-- TO BE DONE --
A - List the kinds of language features given as examples in parentheses in question 5 of the forum thread about the LLVM language reference.
B - Write the next part of the forum thread about the LLVM language reference, starting right after its final line.

-- SOURCE DOCUMENT --
BEGIN
LLVM Language Reference Strictness

Hello,

I'd like write a program that performs static analysis of code at the LLVM assembly/bitcode level, and to do so I plan on extensively referencing the language reference. As I hope to eventually use this tool as part of a security analysis of untrusted code, I need to be rather strict in my interpretation of the document. As such, I have some questions about how the implementers interpret the document (each question assumes we're considering a single fixed release version):

1. Is http://www.llvm.org/releases/<version>/docs/LangRef.html the most authoritative reference for a given version aside from the source code itself?

2. Are target-specific behaviors documented for each supported target?

3. Does undefined behavior semantically invalidate the entire program or is its unpredictable effect limited in scope somehow?

4. Are any behaviors undefined by virtue of not being specified in the reference, or are all scenarios that lead to undefined behavior explicitly identified as such?

5. Are there any language features with non-performance related semantic import (e.g annotations, instructions, intrinsic functions, types, etc.) that are not specified by the reference but are nevertheless implemented in the build system?

6. Are all deviations from the reference, no matter how minor, considered bugs (either in the implementation or the spec)? If not, what deviations are considered acceptable? If so, is it expected that all such discovered and possibly corrected deviations will have associated bug reports, or might some be corrected in the development repository without documentation of the issue outside of a commit message? In other words, if I'm working with, say, llvm 2.9 and want to find all deviations known to upstream, can I just browse bug reports or will I have to go through commit logs as well?

These are the questions I have for now, but I may have more as I go along. Is this the appropriate place to ask this kind of thing?

Thanks,
Shea Levy

Hello,

I'd like write a program that performs static analysis of code at the
LLVM assembly/bitcode level, and to do so I plan on extensively
referencing the language reference. As I hope to eventually use this
tool as part of a security analysis of untrusted code, I need to be
rather strict in my interpretation of the document. As such, I have some
questions about how the implementers interpret the document (each
question assumes we're considering a single fixed release version):

1. Is http://www.llvm.org/releases/<version>/docs/LangRef.html the most
authoritative reference for a given version aside from the source code
itself?

Yes.

2. Are target-specific behaviors documented for each supported target?

When anything has target-specific behavior, that fact should be
documented. Beyond that, if you have a question about what some
construct is supposed to do, please ask.

3. Does undefined behavior semantically invalidate the entire program or
is its unpredictable effect limited in scope somehow?

There is no limit to the scope of undefined behavior.

4. Are any behaviors undefined by virtue of not being specified in the
reference, or are all scenarios that lead to undefined behavior
explicitly identified as such?
END
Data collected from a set
BEGIN
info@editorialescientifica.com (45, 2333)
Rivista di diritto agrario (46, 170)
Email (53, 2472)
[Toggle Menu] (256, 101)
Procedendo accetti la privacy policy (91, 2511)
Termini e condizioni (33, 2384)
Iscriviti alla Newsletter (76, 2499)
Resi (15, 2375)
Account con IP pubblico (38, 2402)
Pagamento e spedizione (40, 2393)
END
BEGIN
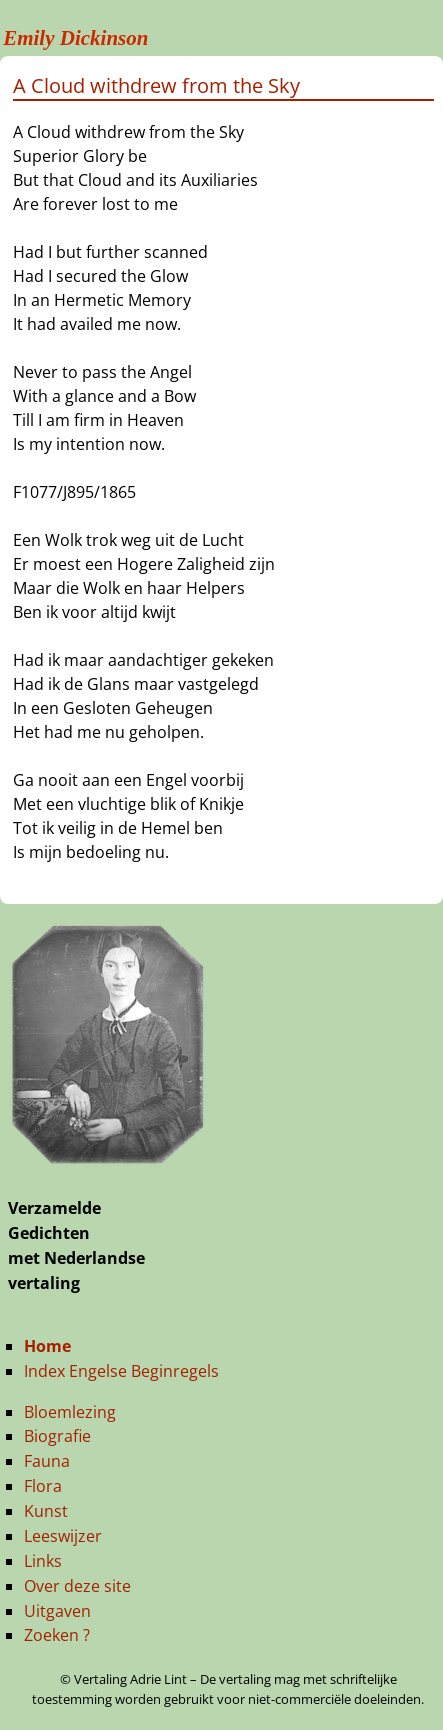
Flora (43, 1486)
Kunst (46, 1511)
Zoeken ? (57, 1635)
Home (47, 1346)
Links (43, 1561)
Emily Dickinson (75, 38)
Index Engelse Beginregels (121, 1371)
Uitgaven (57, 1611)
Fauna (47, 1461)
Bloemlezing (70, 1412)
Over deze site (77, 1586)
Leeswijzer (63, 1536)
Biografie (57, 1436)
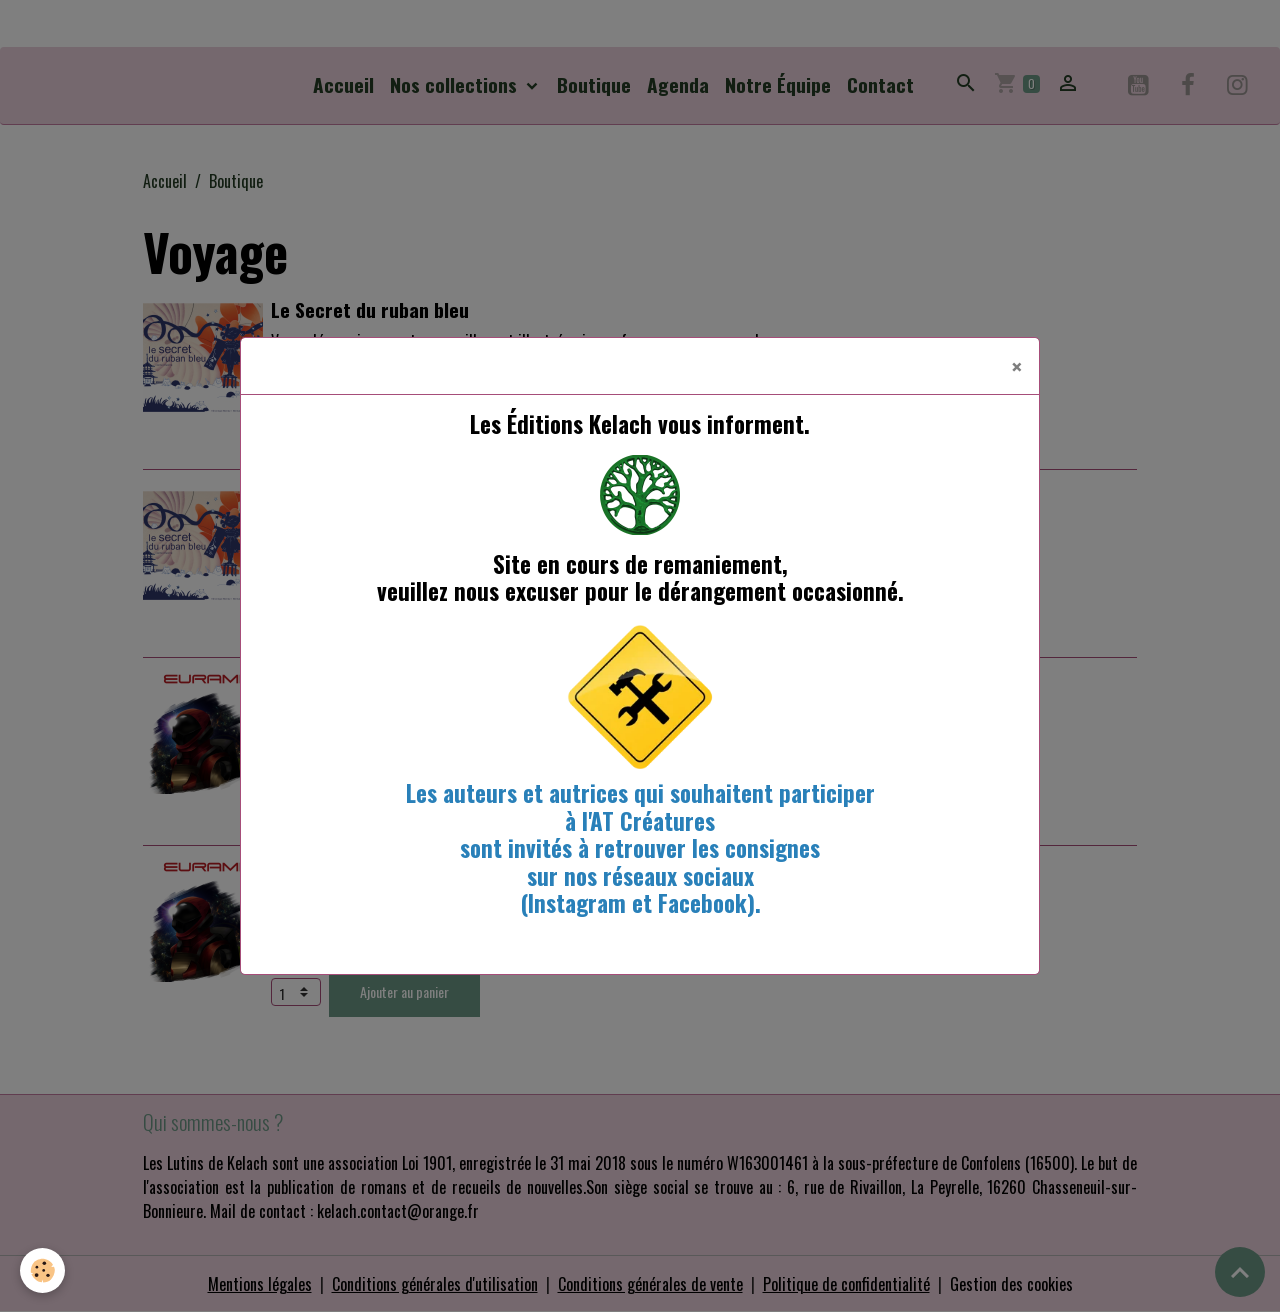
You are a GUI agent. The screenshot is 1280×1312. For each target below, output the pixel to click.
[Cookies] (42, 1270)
END
BEGIN
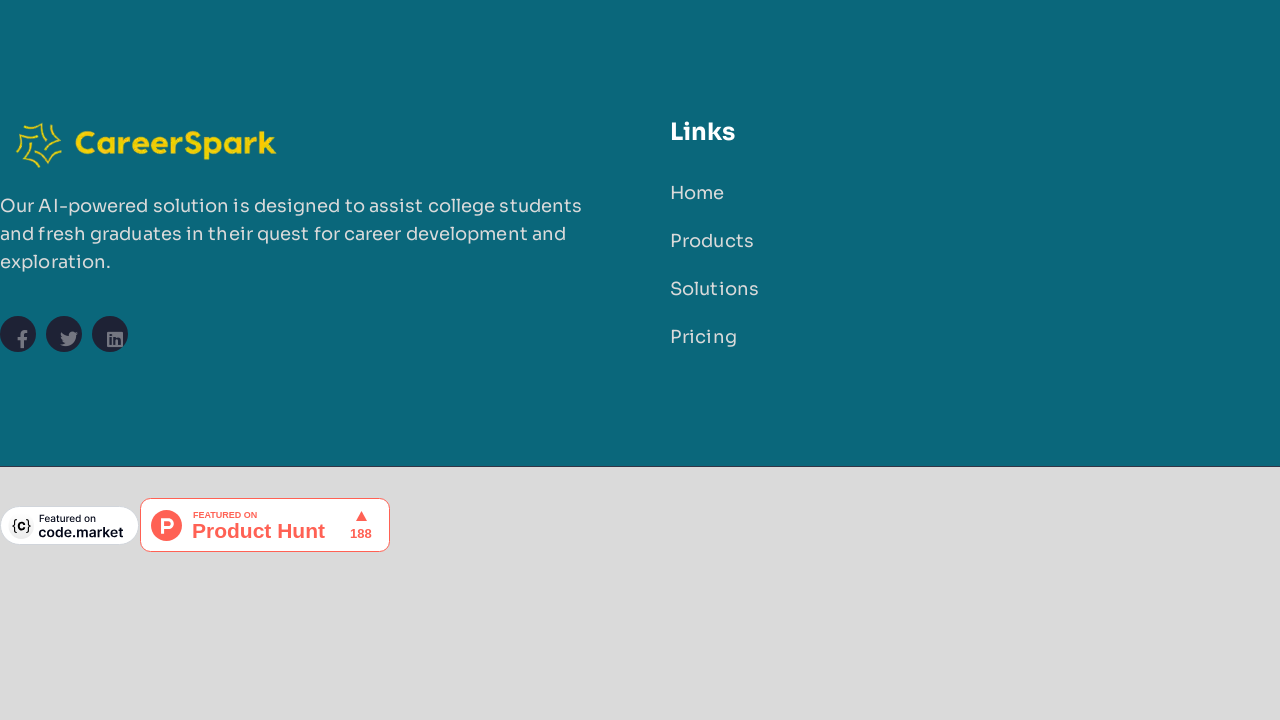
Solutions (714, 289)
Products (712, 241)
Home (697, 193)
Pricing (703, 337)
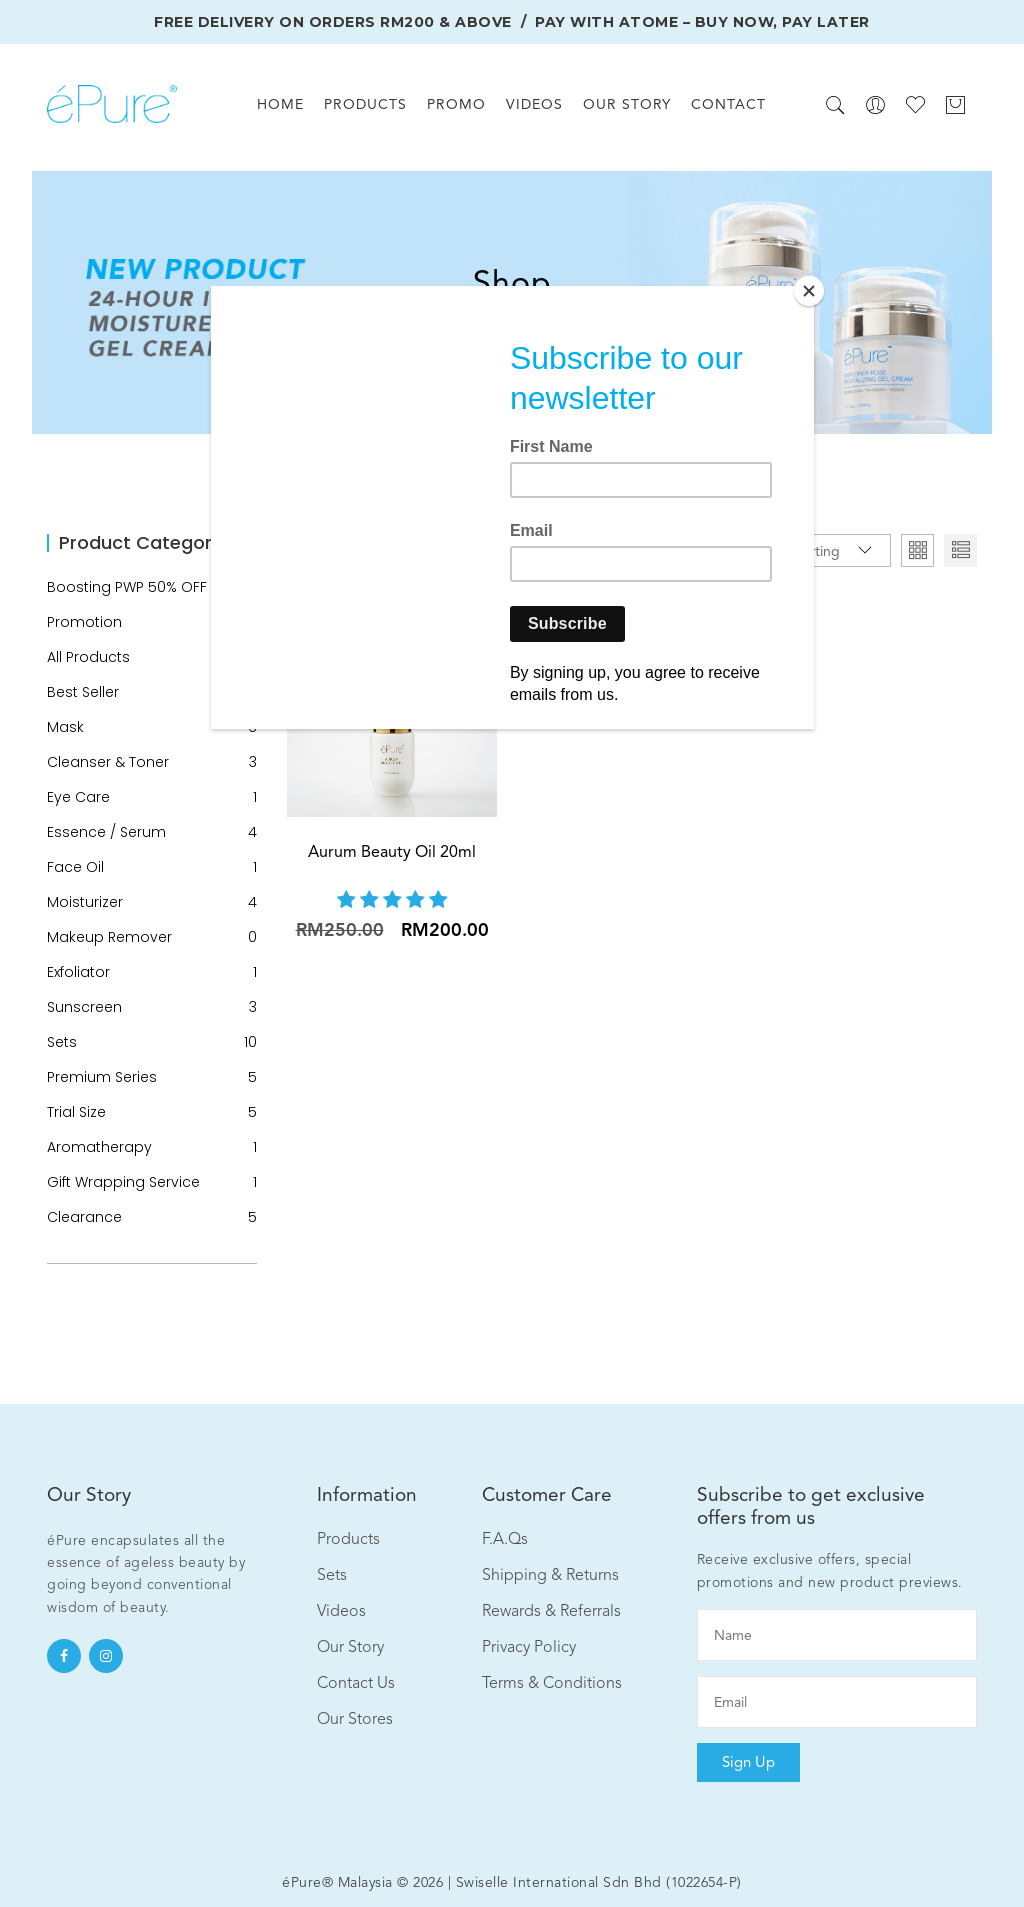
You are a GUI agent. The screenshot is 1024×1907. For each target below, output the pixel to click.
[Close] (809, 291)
END
-- RESULTS OF THE TASKS --
A - annotations, instructions, intrinsic functions, types

B -
We really want to explicitly identify them all in the reference; if
you have a question about some specific case, please ask.

5. Are there any language features with non-performance related semantic
import (e.g annotations, instructions, intrinsic functions, types, etc.)
that are not specified by the reference but are nevertheless implemented
in the build system?

You should be able to analyze the semantics of IR accurately based
purely on information encoded into the IR. Every instruction, type,
attribute etc. should be documented in LangRef. Platform-specific
intrinsics are not documented, but can generally be treated like a
call to an external function.

6. Are all deviations from the reference, no matter how minor,
considered bugs (either in the implementation or the spec)? If not, what
deviations are considered acceptable?

If the reference doesn't describe the implementation accurately, we
consider it a bug. Granted, some bugs are relatively low-priority.

If so, is it expected that all
such discovered and possibly corrected deviations will have associated
bug reports, or might some be corrected in the development repository
without documentation of the issue outside of a commit message? In other
words, if I'm working with, say, llvm 2.9 and want to find all
deviations known to upstream, can I just browse bug reports or will I
have to go through commit logs as well?

LLVM Bugzilla doesn't contain an entry for every bug; to find every
fix, you'll have to go through commit logs. Not sure what you're
trying to do here, though.

These are the questions I have for now, but I may have more as I go
along. Is this the appropriate place to ask this kind of thing?

Yes.

-Eli

2. Are target-specific behaviors documented for each supported target?

When anything has target-specific behavior, that fact should be
documented. Beyond that, if you have a question about what some
construct is supposed to do, please ask.

What I meant was: for a given target-specific behavior, is there anywhere I can look to see what the behavior specifically is for, say, i686-pc-linux, like you are supposed to be able to for implementation-defined behaviors in C?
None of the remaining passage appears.